In the Army headquarters, General Prayuth Chan-ocha - Chief of the Armed Forces and mastermind of the coup - was officially named (during a ceremony without the presence of the 86 year old monarch) as the head of the nation.
On May 20, the military declared martial law, imposed media censorship and after 48 hours, assumed control of the nation in a coup. This came after the latest round of talks between the various political factions ended in a stalemate once again.
The anti-government protests have resulted in the deaths of nearly 30 people and hundreds injured; However, the military's decision to carry out a the coup has drawn criticism from the international community led by the United States and the UN. Over the weekend in Bangkok small groups of supporters of former Prime Minister Shinawatra demonstrated against the military operation , in spite of the ban on gatherings of five or more persons issued by the authorities.
Analysts and experts in Thai politics report that the army's decision to oust the government, take power and introduce martial law will not help to heal the wounds and divisions between the country's Yellow Shirts and Red Shirts. These divisions, they say, are likely to widen. Speaking today as he assumed control of the nation, the head of the Armed Forces has stressed that the primary objective is to "maintain peace and order". He added that the elections will be held as soon as possible, without outlining certain dates.

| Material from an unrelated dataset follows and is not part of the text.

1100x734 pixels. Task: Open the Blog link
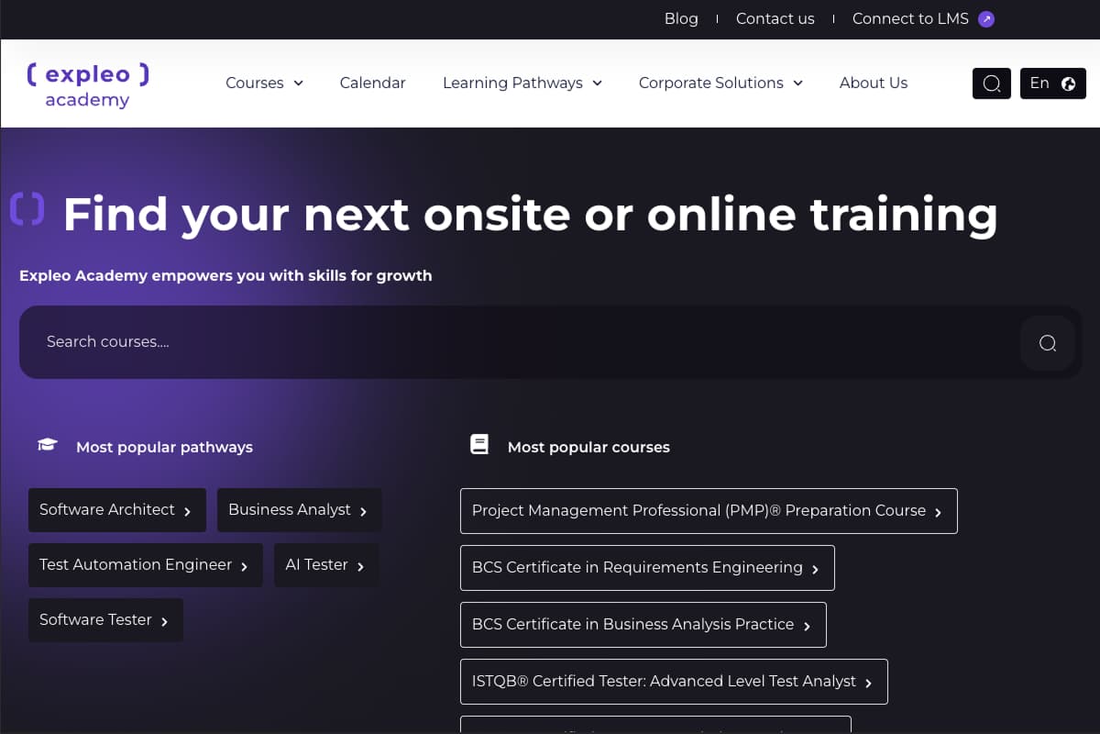coord(681,18)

In the last few hours the army has released former Prime Minister Yingluck, detained in the aftermath of the coup for talks with the military. Although free, she is still under the strict military supervision and is required to report her every move. The leader of the Yellow Shirts Thaugsuban Suthep, who led street protests for months, has also been released. He must answer charges of insurrection, but was released on bail.
A diplomatic source for AsiaNews in Bangkok, speaking on conditions of anonymity, says that "the king's support of the military action is a formality", as has happened in the past at other coups. The army has "taken possession" of the key areas of political and institutional life of Thailand, chocking off normal activities in the country while "Yellow and Red Shirts remain polarized, each on their respective positions".

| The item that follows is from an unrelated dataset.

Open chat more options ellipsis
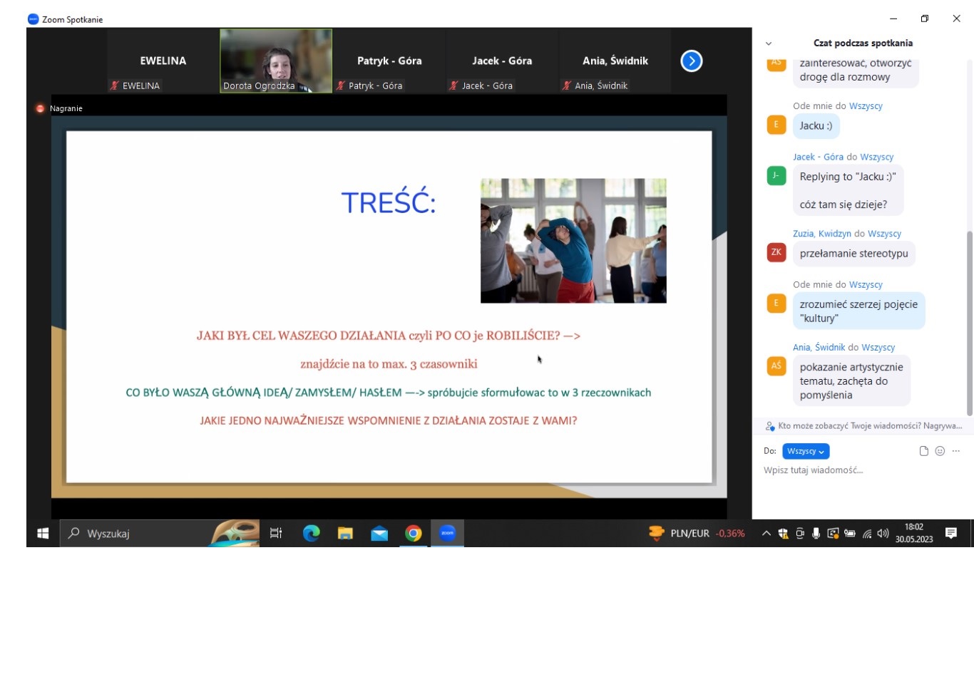974x684 pixels. (x=956, y=451)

Today, schools and offices are open, there is an "apparent calm", says the diplomat , and in the outlying areas of the capital , "the presence of the soldiers is minimal". However , press and TV must abide by a strict censorship and the military "are letting very little leak through, we just have to wait and see what happens".
The head of the Armed Forces said that the situation "will not last long", but no-one can make any predictions. However, it seems plausible that the military will meddle with the Constitution , to ensure "a greater military presence and control of Parliament," with the next election, which must be organized "within a relatively short period of time". " The Thais have always been patient towards coups - concludes the source - but this time there is a critical mass of people who are more informed and which includes not only students or intellectuals as was the case in the past . And this ends up putting greater pressure on the military".

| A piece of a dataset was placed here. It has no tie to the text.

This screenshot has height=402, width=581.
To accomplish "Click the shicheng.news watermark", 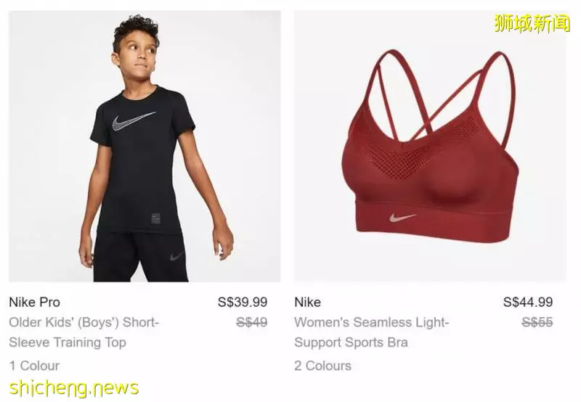I will click(74, 388).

From 1932 to today, the Thai military has carried out at least 12 coups, the most recent of them last week. This has dealt a harsh blow to the national economy, already rocked by heavy losses on the stock market. The tourism sector is particularly worrying with tourist flows down by 5% in the first months of 2014 compared to last year . The growth of gross domestic product (GDP) first projected at between 3 and 4%, has fallen to 1.5/2.5%.
The political and institutional crisis in the second largest Asian economy worsened in December, when the Prime Minister Shinawatra dissolved parliament and called for early elections. Detractors accused her of being a " puppet" in the hands of her brother Thaksin, a multibillionaire -in-exile to escape a two-year jail sentence for corruption. In early May, a court ordered the removal of the Prime Minister and nine ministers for abuse of power; Shinawatra is also under investigation for her subsidy scheme for rice production which has caused a billion dollar hole in the state budget . Opponents want political reforms and new elections "to end the Thaksin regime". However, since 2001, the Shinawatra family has consistently dominated polls drawing on broad popular support in the north and northeast.